Percebam que São Pedro, aproximando-se de Jesus, indagou-lhe: “Senhor, quantas vezes devo perdoar se o meu irmão pecar contra mim? Até sete vezes?” (Mt 18,21). Pedro, reconhecendo Jesus Deus, desejou quantificar, mensurar o tamanho da misericórdia divina para aplicar à perfeição da vida cristã, para agir conforme a bondade de Deus. Ao que obteve como resposta de Jesus: “Não te digo até sete vezes, mas até setenta vezes sete” (Mt 18,22). A especialidade do número sete, como sendo designativo da perfeição, para Pedro, constituía um limite, ao que Jesus lhe esclareceu que infinito é o perdão de Deus porque ilimitado é o Seu amor. Se as pessoas se preocupassem em amar e perdoar como necessários à infinita saúde da alma (à salvação, portanto) como primam pelo cuidado com a saúde física, que, de per si, é limitada… Se corressem atrás dos benefícios do amor a Deus e aos irmãos como, tresloucadamente, correm para a descoberta da cura para o coronavírus…
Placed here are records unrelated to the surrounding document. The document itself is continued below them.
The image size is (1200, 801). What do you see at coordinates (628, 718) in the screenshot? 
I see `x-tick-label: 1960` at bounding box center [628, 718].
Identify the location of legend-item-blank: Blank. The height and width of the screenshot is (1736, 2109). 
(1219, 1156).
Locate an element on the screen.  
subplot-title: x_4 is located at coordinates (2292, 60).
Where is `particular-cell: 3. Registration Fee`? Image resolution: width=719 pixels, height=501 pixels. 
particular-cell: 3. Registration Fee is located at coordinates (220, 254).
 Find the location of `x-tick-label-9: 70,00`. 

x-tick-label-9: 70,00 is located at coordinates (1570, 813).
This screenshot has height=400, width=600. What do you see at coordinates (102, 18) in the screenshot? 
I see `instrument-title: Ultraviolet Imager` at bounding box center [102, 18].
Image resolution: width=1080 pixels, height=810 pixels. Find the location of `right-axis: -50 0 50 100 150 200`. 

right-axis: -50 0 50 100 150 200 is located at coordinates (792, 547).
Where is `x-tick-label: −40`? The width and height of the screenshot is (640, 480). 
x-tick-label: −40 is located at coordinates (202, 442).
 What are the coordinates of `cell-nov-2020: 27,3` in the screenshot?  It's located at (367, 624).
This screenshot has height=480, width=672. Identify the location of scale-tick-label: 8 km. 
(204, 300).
Porém, Jesus quis entrar nas minúcias do que afirmou a Pedro e contou-nos a Parábola do empregado generosamente perdoado, mas tacanho no perdão (cf. Mt 18,23-35). Quantos cristãos julgam, pejorativamente, o empregado da parábola, mas, no decorrer do cotidiano, fazem o que é análogo. Não têm uma visão crítica da sua própria vida, da sua história, não são capazes de enxergar que o amor que tanto defendem urge concretizar-se em si mesmos, na subjetividade das suas próprias experiências. Jesus contou esta parábola para elucidar. Será que não temos em nós elementos que, também, podem elucidar os “setenta vezes sete”?

O amor puro, essência divina, nunca será credível ao mundo se não formos capazes de aplicá-lo, de diversos modos, em nosso corriqueiro dia-a-dia. Para a cura do mundo, da sua doença mais interior, pútrida e grave não há outro remédio, outra vacina senão a do amor encarnado no nosso procedimento. O Senhor mesmo nos garantiu que seríamos reconhecidos pelo amor (cf. Jo 13,35). Seja esta a nossa identificação e seremos enfermeiros que cuidarão das feridas do mundo gravemente doente pelo egoísmo, pela soberba e pela vaidade.